The field manager confronted Mo and Mo made up with an excuse about working for the University of Iowa and attending a nearby conference. When the manager took a phone call, the complaint says, “Mo and the Asian male quickly departed the area, driving down through the ditch in order to leave quickly.”

The FBI learned about the odd incident weeks later during a routine call to Pioneer, and then a few months after that, a local sheriff’s office was alerted to reports of “Asian males acting suspiciously” near a farm field in Bondurant, Iowa (population 4,614). One of the men identified himself to responding local authorities as Mo and said his colleagues were visiting from China and driving across the Midwest “looking at crops.” The crops they happened to be looking at at the time belonged to agriculture giant Monsanto.

What the Justice Department says the men were after — and what they suspect Mo was digging up originally — were particular kinds of inbred corn seed, or seeds that are carefully genetically modified at great cost to the developers and could be worth a fortune if copied.

In the case of the farm outside Tama, Pioneer officials told investigators the particular field in which Mo was digging “was growing one of [Pioneer’s] two or three most highly anticipated inbred corn seed products that they expected to bring to market within the next several years.”

By early 2012, the FBI began a surveillance operation on Mo and his alleged accomplices. Multiple times, Mo visited small retailers to make large cash purchases of bags of the latest seeds from different companies, from which authorities learned it also could be possible to extract the small number of valuable pure inbred seeds mixed in with the rest of the hybrid seeds. Later, investigators discovered Mo and others kept bags of seeds and corn stalks in storage lockers.

The FBI surveillance involved bugging a rental car used by two of the alleged accomplices, which the FBI says caught a conversation while they were driving in the Midwest in September 2012. In it, one notes that if things “go wrong,” it could have serious consequences for them.

“They could treat us as spies,” one of the men says, according to the complaint.

“That is what we’ve been doing. What I am trying to say is, as for the charges, there could be several,” the other responds.

Later the same month, the elaborate plan fell apart when some of Mo’s purported co-conspirators attempted to fly back to China. Inside one man’s bags were two “bulk-sized microwave popcorn boxes, each appearing to be factory-sealed,” the complaint says.

“Upon opening the boxes, on top were actual microwave packages of popcorn, but once they were moved, inside each box were approximately 100 small manila envelopes with a generic number written on each one,” the complaint says. And inside the envelopes, seeds.

Another accomplice was nabbed with seeds wrapped in napkins hidden in his packed clothes.

The complaint against Mo was filed in December 2013 and for the past three years his case has been making its way through an Iowa federal court.

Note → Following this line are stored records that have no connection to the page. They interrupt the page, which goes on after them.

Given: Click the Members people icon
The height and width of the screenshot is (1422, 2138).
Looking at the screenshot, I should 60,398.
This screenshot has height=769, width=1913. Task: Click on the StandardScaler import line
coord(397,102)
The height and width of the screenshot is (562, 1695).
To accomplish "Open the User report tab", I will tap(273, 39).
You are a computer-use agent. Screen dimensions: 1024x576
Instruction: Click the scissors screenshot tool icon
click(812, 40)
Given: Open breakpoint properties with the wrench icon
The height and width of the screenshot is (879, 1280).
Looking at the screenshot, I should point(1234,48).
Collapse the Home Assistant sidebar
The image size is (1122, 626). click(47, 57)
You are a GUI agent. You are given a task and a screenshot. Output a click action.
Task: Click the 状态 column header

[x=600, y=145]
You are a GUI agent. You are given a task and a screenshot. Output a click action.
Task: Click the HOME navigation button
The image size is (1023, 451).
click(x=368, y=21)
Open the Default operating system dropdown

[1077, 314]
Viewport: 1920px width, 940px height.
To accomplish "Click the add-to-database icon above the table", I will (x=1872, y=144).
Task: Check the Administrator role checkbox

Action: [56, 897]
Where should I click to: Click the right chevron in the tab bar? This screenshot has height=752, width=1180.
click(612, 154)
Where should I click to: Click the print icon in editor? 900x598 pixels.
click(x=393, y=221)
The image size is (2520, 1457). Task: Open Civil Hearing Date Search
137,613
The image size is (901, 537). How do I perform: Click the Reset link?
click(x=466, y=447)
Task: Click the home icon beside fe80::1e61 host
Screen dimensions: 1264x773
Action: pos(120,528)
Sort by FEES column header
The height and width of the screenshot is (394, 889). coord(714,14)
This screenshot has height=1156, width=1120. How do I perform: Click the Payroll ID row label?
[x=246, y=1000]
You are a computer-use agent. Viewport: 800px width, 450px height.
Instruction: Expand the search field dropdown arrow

In January, this year he pleaded guilty to a single charge of conspiracy to steal trade secrets.

“Theft of trade secrets is a serious federal crime, as it harms victim companies that have invested millions of dollars and years of work toward the development of proprietary technology,” U.S. Attorney Kevin VanderSchel said in the sentencing announcement. “The theft of agricultural trade secrets and other intellectual property poses a grave threat to our national economic security.”

As for the other men allegedly involved in the conspiracy, at some point they were released by authorities and are currently being sought by the FBI on conspiracy charges.